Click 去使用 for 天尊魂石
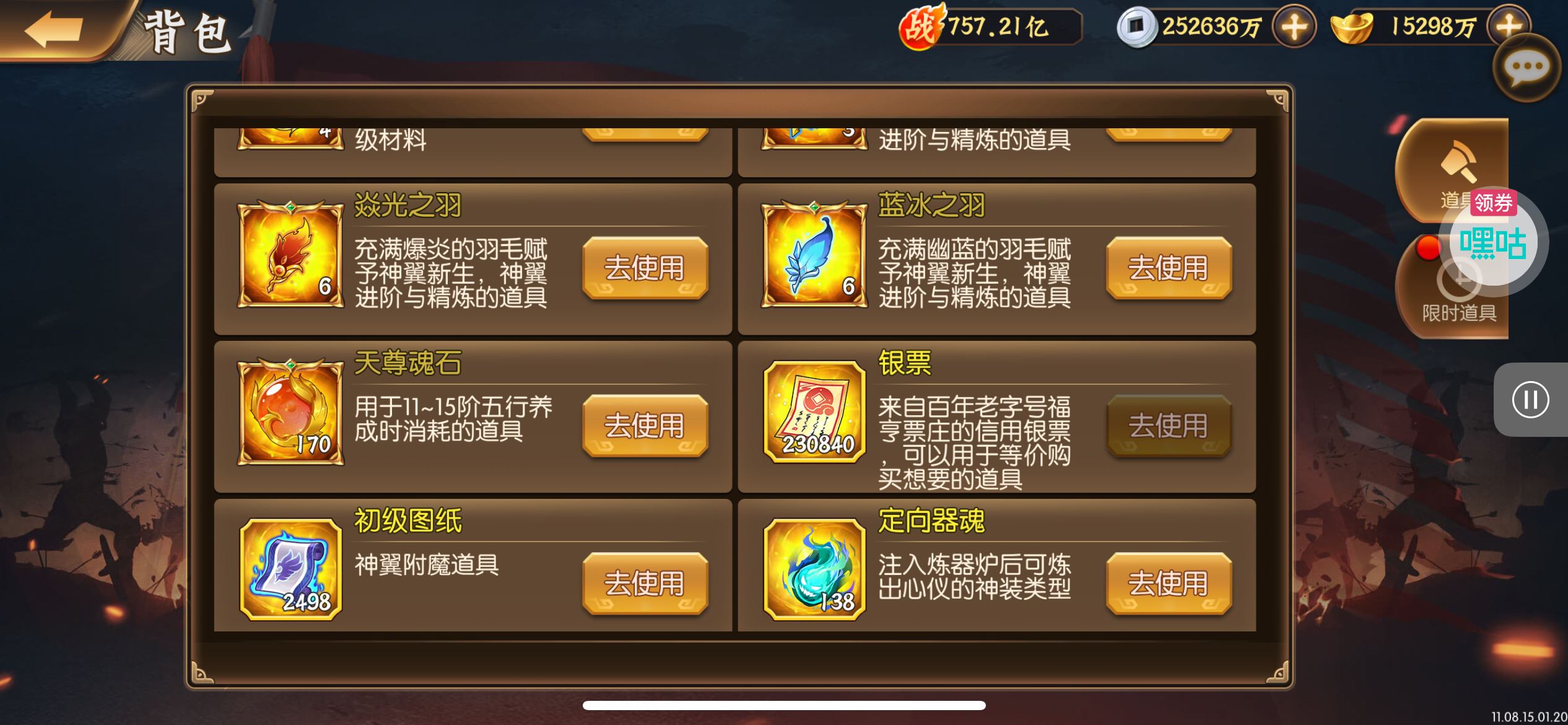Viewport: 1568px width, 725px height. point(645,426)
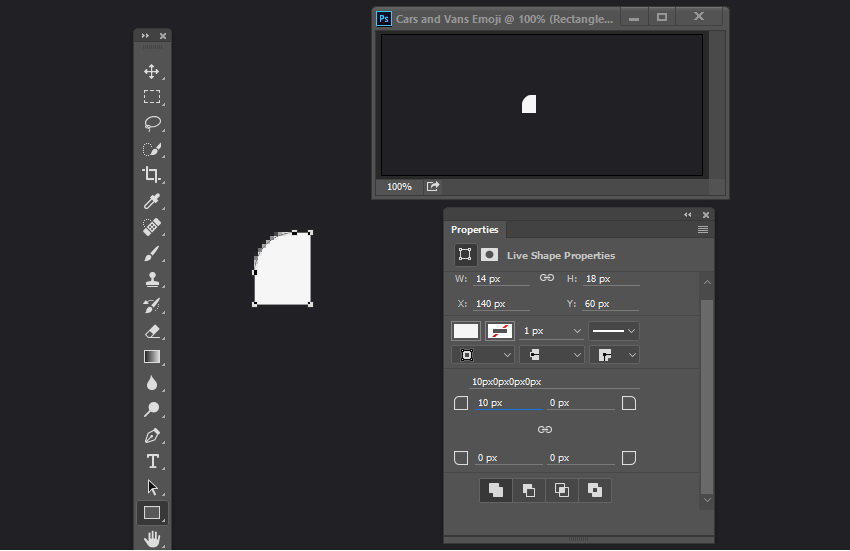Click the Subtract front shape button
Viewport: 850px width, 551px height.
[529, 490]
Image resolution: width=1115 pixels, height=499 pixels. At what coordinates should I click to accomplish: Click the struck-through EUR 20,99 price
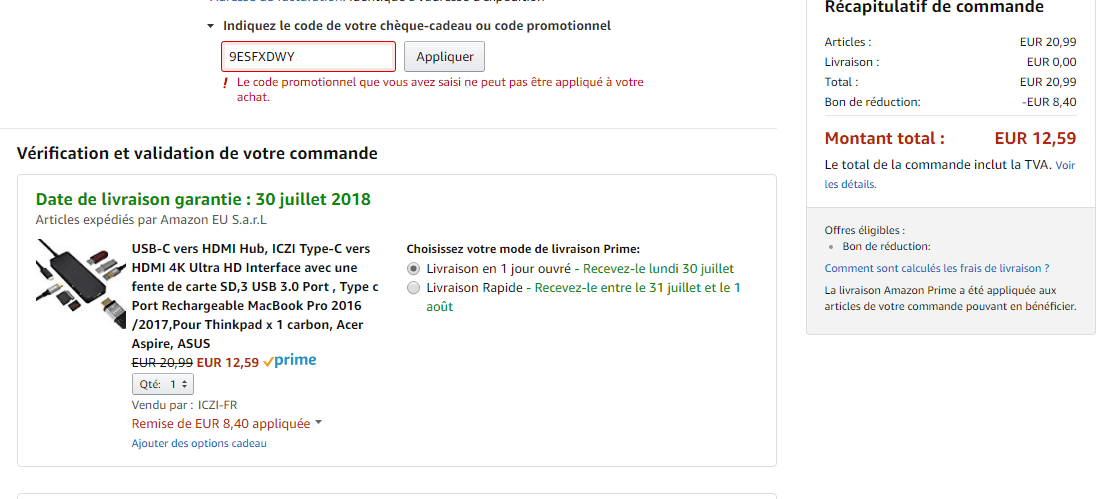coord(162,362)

___

INSTRUCTIONS TO FOLLOW:
The job is to set down the whole listing exactly, excluding any images.

WRITTEN RESPONSE:
Click 去使用 for 天尊魂石
Viewport: 1568px width, 725px height. point(645,426)
Click the Subtract front shape button
Viewport: 850px width, 551px height.
[529, 490]
Image resolution: width=1115 pixels, height=499 pixels. At what coordinates should I click to accomplish: Click the struck-through EUR 20,99 price
coord(162,362)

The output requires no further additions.